PROBLEM TO WORK ON:
Answer these from the text on Newton's method:
1. In the Random damping Newton's method, how is γ_n chosen?
2. How is the function f(x, y) defined?
3. What value does f take at a zero of g?

DOCUMENT SEGMENT:
_ _ _ _ _

Concerning the direct use of Newton’s method for solving systems of equations, even for polynomials p(z) of 1 complex variable z of small degrees (e.g. 4), there is the well-known phenomenon of attracting cycles of at least 2 points. (Hence, as a consequence, Newton’s method does not converge to a root of p(z).) Among all previous variants of Newton’s methods, we are aware of only one method which has theoretical guarantee for convergence to roots [24]. This is the Random damping Newton’s method, which has the update rule \(z_{n+1}=z_n-\gamma _n p'(z_n)/p(z_n)\), where \(\gamma _n\) is randomly chosen. However, this method has some disadvantages. First, the theoretical proof is very complicated. Second, it is not guaranteed when applied to a meromorphic function like Theorem 3.3, or to higher dimensions. Indeed, our extensive experiments seem to confirm that this method does not perform well in the more general setting, and in many instances it behaves like the original Newton’s method.
Let g be a meromorphic function in 1 complex variable \(z\in \textbf{C}\). Then, outside a discrete set (poles of g), g is a usual holomorphic function. To avoid the trivial case, we can assume that g is non-constant. We write \(z=x+iy\), where \(x,y\in \textbf{R}\). We define \(u(x,y)=\) the real part of g, and \(v(x,y)=\) the imaginary part of g. Then, we consider a function \(f(x,y)=u(x,y)^2+v(x,y)^2\). A zero \(z=x+iy\) of g is a global minimum of f, at which the function value is 0. Therefore, optimization algorithm can be used to find roots of g, by applying to the function f(x, y), provided the algorithm assures convergence to critical points and avoidance of saddle points, and provided that critical points of f which are not zeros of g must be saddle points of f.

_ _ _ _ _

PROVIDED DATA:
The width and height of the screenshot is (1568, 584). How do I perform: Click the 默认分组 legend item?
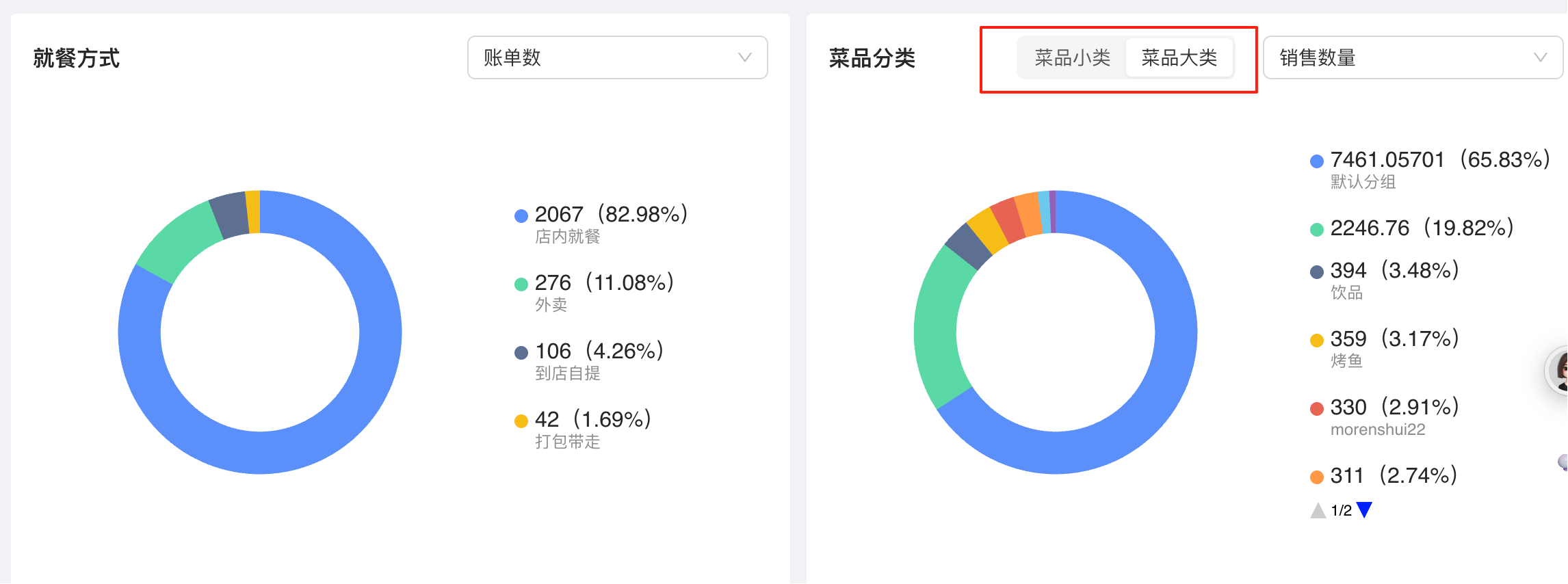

_ _ _ _ _

FINISHED TASK:
1. It is chosen randomly.
2. f(x, y) = u(x, y)^2 + v(x, y)^2, where u is the real part of g and v is the imaginary part.
3. The value is 0, which is a global minimum of f.